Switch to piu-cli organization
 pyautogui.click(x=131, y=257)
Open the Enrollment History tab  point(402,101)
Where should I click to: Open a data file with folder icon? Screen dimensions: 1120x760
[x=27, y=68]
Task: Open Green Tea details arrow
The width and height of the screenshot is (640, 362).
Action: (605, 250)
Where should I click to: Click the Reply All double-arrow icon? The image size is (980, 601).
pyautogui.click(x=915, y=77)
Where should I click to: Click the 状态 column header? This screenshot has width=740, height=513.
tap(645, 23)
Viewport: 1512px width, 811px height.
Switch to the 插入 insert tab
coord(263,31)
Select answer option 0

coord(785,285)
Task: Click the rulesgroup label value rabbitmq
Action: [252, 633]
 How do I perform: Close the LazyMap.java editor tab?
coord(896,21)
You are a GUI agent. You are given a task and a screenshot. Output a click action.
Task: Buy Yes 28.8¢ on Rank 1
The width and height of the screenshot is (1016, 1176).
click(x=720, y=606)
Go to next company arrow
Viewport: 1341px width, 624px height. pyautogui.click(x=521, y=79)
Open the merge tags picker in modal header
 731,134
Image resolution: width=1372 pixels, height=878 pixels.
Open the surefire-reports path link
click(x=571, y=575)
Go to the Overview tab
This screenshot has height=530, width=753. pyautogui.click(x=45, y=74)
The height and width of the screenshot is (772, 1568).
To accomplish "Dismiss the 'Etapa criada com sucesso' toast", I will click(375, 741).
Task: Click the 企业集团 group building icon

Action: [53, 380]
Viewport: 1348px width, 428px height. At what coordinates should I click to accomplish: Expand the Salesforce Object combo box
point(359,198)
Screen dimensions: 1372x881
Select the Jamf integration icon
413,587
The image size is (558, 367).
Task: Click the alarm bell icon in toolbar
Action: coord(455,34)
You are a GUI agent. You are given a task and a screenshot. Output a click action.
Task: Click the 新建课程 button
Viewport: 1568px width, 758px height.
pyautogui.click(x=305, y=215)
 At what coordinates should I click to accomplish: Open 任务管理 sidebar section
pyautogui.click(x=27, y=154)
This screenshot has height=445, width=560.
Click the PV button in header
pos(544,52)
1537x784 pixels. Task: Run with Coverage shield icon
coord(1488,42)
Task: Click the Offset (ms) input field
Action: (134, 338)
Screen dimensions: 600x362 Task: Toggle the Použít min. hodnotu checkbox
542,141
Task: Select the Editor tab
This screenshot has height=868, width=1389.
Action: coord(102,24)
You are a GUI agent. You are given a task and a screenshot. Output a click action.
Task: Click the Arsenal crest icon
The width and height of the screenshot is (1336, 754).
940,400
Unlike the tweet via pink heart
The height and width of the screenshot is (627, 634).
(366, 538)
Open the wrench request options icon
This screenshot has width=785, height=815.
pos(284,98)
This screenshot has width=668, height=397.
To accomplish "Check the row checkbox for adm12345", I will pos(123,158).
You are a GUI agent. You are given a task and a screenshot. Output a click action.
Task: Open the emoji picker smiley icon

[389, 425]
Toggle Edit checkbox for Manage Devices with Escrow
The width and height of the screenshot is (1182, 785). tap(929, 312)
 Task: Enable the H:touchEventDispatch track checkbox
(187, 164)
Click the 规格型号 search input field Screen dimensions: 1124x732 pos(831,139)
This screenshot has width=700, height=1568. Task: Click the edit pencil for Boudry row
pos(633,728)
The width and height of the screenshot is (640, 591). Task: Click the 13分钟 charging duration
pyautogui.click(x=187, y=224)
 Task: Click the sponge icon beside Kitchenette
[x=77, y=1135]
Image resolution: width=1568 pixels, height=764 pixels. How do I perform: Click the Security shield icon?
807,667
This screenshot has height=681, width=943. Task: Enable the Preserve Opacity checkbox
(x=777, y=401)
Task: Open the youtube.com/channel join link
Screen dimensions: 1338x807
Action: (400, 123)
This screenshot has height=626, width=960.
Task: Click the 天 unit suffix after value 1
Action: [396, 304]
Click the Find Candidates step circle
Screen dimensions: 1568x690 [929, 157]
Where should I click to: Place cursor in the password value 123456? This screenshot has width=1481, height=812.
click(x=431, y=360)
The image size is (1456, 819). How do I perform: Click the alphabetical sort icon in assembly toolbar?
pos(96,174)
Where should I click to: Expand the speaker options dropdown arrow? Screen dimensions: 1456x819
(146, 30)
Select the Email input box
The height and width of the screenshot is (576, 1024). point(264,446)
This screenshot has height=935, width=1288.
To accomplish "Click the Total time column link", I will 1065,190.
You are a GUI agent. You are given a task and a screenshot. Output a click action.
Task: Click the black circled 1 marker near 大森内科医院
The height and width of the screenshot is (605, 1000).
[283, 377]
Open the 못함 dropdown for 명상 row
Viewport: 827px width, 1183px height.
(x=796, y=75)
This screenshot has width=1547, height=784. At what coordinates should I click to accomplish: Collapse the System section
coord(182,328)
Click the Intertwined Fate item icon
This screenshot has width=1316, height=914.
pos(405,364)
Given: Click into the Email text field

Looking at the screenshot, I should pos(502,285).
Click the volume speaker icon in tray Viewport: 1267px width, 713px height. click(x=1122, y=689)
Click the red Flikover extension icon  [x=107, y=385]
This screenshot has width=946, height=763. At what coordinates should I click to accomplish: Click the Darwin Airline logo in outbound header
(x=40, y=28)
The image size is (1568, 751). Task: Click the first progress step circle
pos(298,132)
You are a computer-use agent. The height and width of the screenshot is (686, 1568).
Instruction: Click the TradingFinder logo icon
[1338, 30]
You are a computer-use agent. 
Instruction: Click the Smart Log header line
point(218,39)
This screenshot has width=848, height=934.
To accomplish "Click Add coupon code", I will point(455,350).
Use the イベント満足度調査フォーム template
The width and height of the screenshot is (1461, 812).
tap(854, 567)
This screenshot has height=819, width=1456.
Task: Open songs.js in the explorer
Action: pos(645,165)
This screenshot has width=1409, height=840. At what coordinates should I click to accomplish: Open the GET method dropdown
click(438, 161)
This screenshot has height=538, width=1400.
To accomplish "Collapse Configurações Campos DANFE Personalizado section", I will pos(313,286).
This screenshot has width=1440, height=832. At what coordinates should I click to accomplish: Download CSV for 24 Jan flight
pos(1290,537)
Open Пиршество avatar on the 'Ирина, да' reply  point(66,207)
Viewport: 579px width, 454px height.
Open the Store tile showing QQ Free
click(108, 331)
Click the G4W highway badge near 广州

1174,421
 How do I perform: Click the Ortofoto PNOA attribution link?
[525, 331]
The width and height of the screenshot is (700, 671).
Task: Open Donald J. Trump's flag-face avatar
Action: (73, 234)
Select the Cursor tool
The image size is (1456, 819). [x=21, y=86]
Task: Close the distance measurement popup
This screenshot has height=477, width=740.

[WHAT YOU WILL DO]
Copy the rows above word for word, everything from the line containing "Where should I click to: Place" down to the line containing "I will 1065,190.".

[RESULT OF THE EXERCISE]
Where should I click to: Place cursor in the password value 123456? This screenshot has width=1481, height=812.
click(x=431, y=360)
The image size is (1456, 819). How do I perform: Click the alphabetical sort icon in assembly toolbar?
pos(96,174)
Where should I click to: Expand the speaker options dropdown arrow? Screen dimensions: 1456x819
(146, 30)
Select the Email input box
The height and width of the screenshot is (576, 1024). point(264,446)
This screenshot has height=935, width=1288.
To accomplish "Click the Total time column link", I will 1065,190.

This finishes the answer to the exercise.